Patient safety

15.03.19

£3m Shrewsbury hospital ward opening delayed by fire regulations

A new £3m ward designed to help ease winter pressures at Royal Shrewsbury Hospital is not currently in use because it does not meet fire safety and building regulations.

The ward, announced last September, was planned to relieve pressure on the hospital’s A&E services, but suspected regulation failings of the building means it is instead being used as a discharge lounge for patients.

‘Ward 35’ was previously an unused space in the hospital dating back to the 1960s, with its new repurposed design adding an extra 28 beds to the hospital when it opened in February.

But fire regulation issues with the building were raised during a Shropshire CCG meeting earlier this week, and the building is currently being used as a discharge lounge until regulators sign off on approval.

The Shrewsbury and Telford Hospital NHS Trust (SaTH), which has been hit with a number of scandals, received £3m of funding to put the new ward into action, and the trust has said it is addressing the current issues.

Nigel Lee, the chief operating officer at SaTH, said some of the problems had come from the historic nature of the building and that whilst the trust had been unable to utilise the ward for its intended purpose, it had been able to provide the expected capacity over winter.

“Some issues have been identified within the building which houses Ward 35. The building dates back to the 1960s, and our estates team is working hard with building control and fire regulators to address these issues.

He added: “It is important to stress that, in terms of winter capacity, SaTH has provided the expected capacity – and above expected capacity at peak times – for patients needing urgent care.

“Regulators are satisfied with current limited occupancy of the ward and we are making good use of this to support earlier patient discharge and improve flow from A&E.”

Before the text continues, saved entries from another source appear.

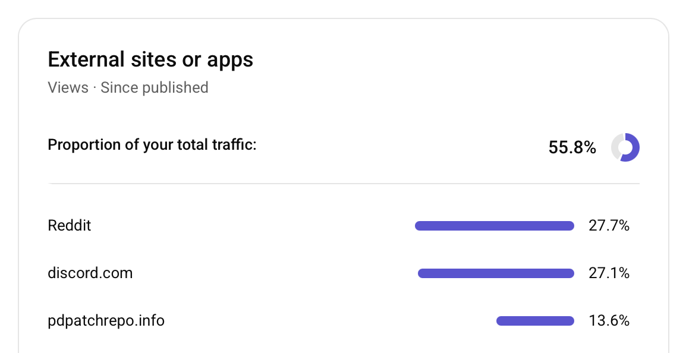686x353 pixels.
Task: Click the discord.com traffic bar
Action: click(x=496, y=273)
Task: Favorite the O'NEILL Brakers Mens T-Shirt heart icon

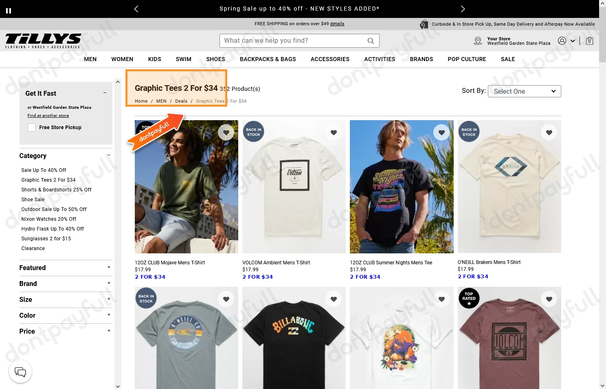Action: coord(549,132)
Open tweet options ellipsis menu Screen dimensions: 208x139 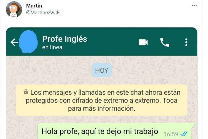coord(194,6)
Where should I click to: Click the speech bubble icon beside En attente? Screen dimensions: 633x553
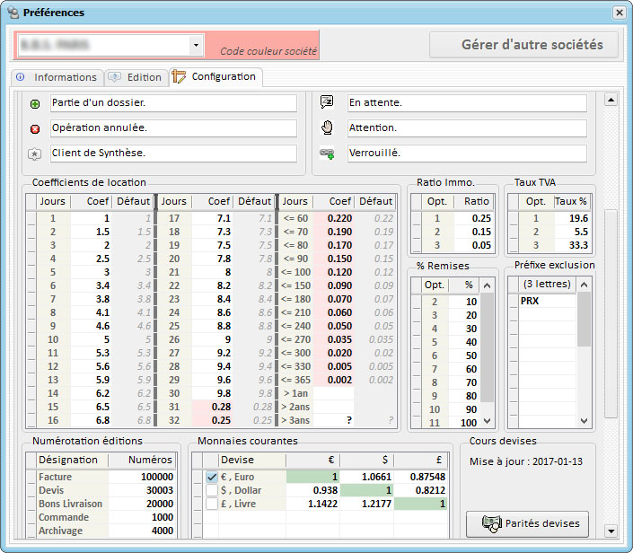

The meeting also heard that there may not be enough staff to run the new ward, but Lee stated: “We have provided appropriately staffed capacity to meet patient needs and our commissioners and other partners have been fully involved in capacity and demand planning across the whole health and care system.”

SaTH was rated as ‘inadequate’ by the CQC in November, and a review panel set up by NHS Improvement to review the findings of an investigation into hundreds of baby deaths was disbanded earlier this month.

A major shake-up of hospital services in Shropshire is currently underway, despite fierce criticism for the “fatally flawed” and “harmful” ‘Future Fit’ plans.